▽

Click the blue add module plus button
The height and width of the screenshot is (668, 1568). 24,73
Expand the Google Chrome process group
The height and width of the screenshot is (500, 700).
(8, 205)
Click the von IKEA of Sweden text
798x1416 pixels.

△

**PROBLEM DETAILS**
The line containing "Click the von IKEA of Sweden text" and every line after it, up to and including the last line of the records, should be reproduced exactly, with nothing else.

**RESPONSE AREA**
Click the von IKEA of Sweden text
798x1416 pixels.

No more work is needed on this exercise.